* _Work instructions_: Leaving out the pictures, write the following records exactly as they read.

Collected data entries

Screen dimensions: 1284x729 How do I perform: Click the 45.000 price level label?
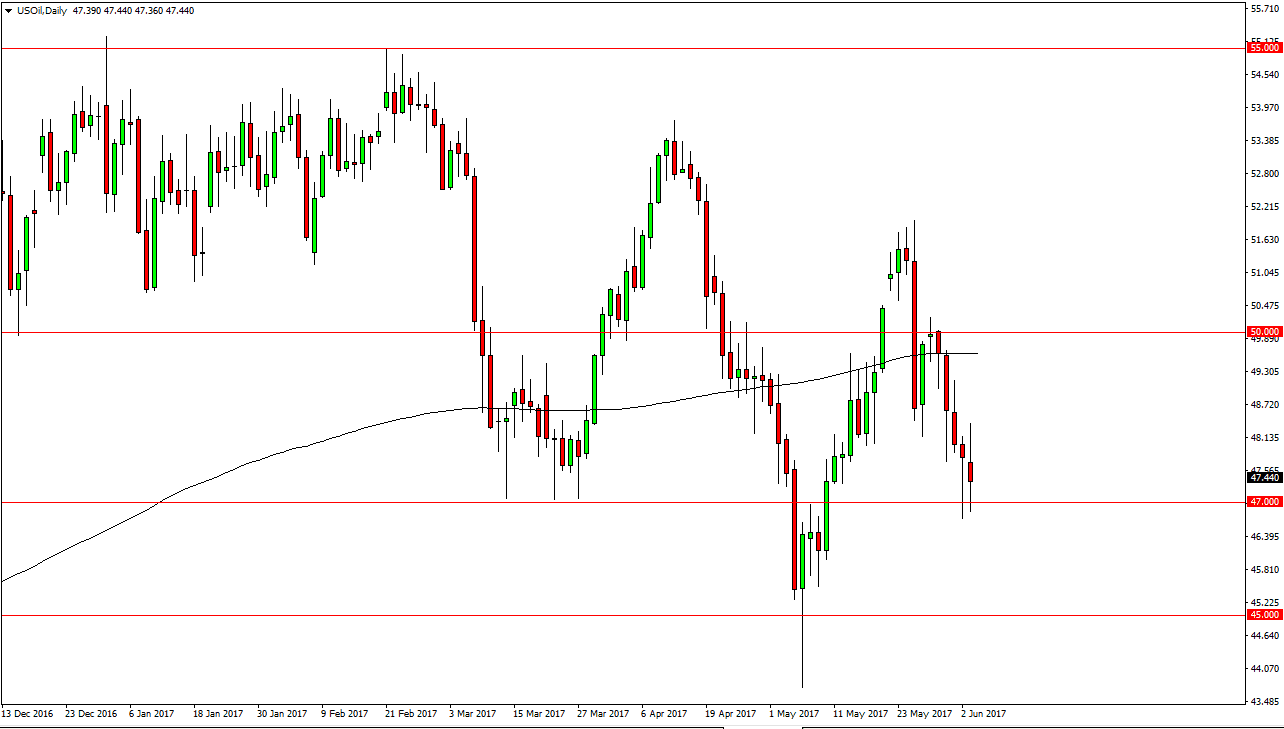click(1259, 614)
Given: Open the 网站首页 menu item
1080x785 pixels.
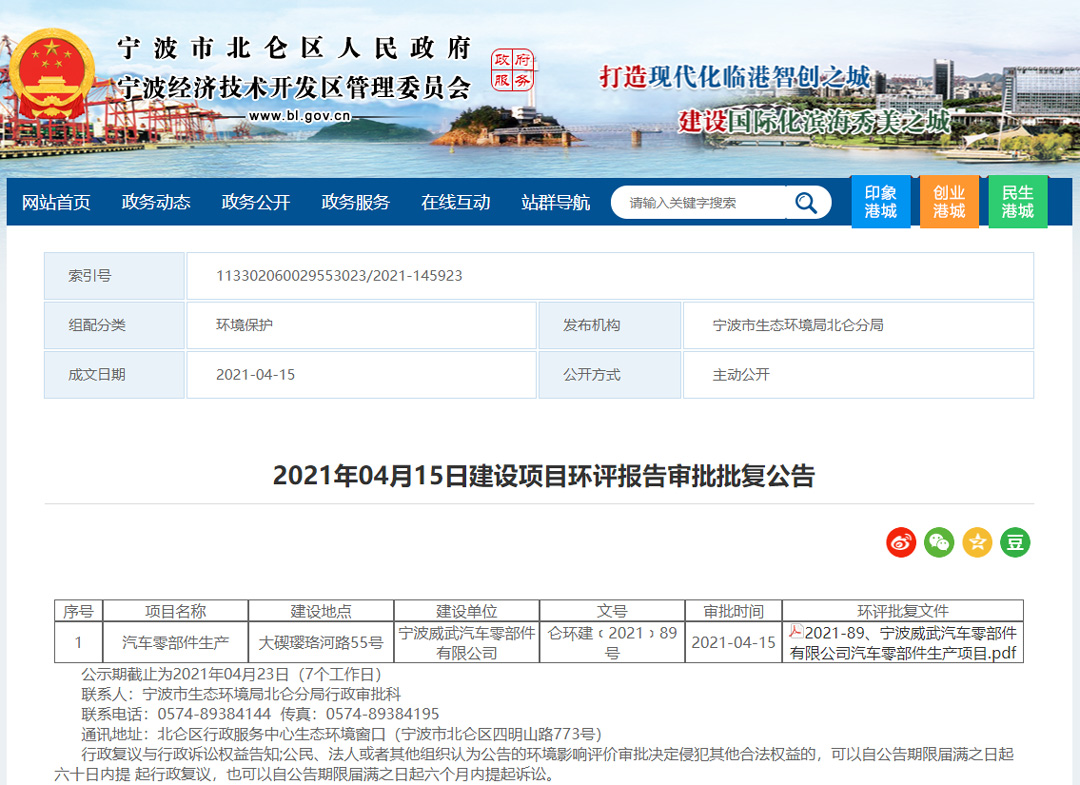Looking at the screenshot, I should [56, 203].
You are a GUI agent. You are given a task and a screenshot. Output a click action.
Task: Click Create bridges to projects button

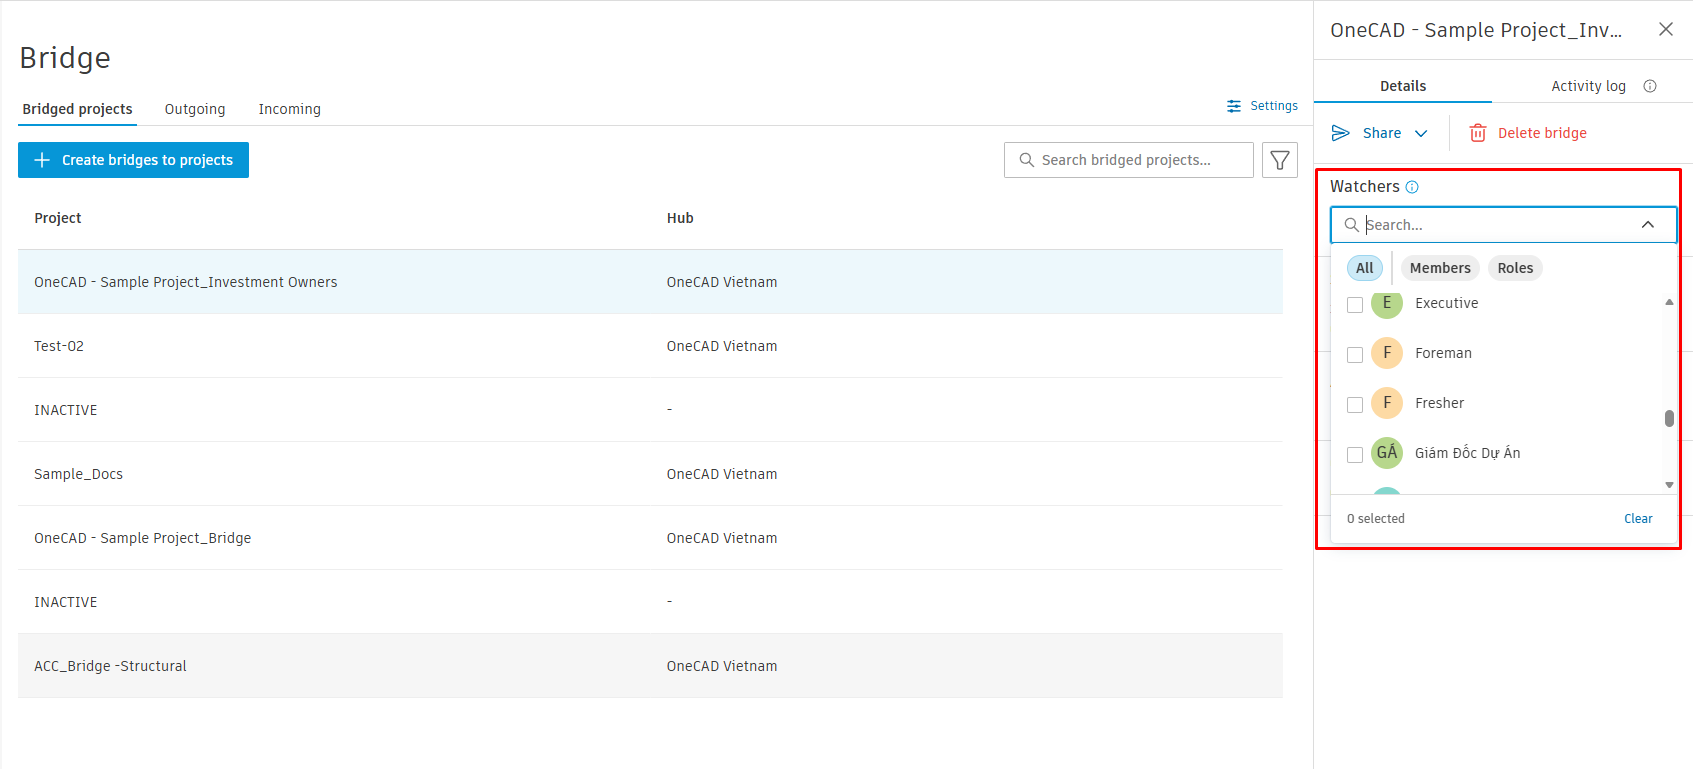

* _Result for this exercise_:
Screen dimensions: 1284x729 How do I perform: Click the 45.000 price level label?
click(1259, 614)
Given: Open the 网站首页 menu item
1080x785 pixels.
Looking at the screenshot, I should [56, 203].
You are a GUI agent. You are given a task and a screenshot. Output a click action.
Task: Click Create bridges to projects button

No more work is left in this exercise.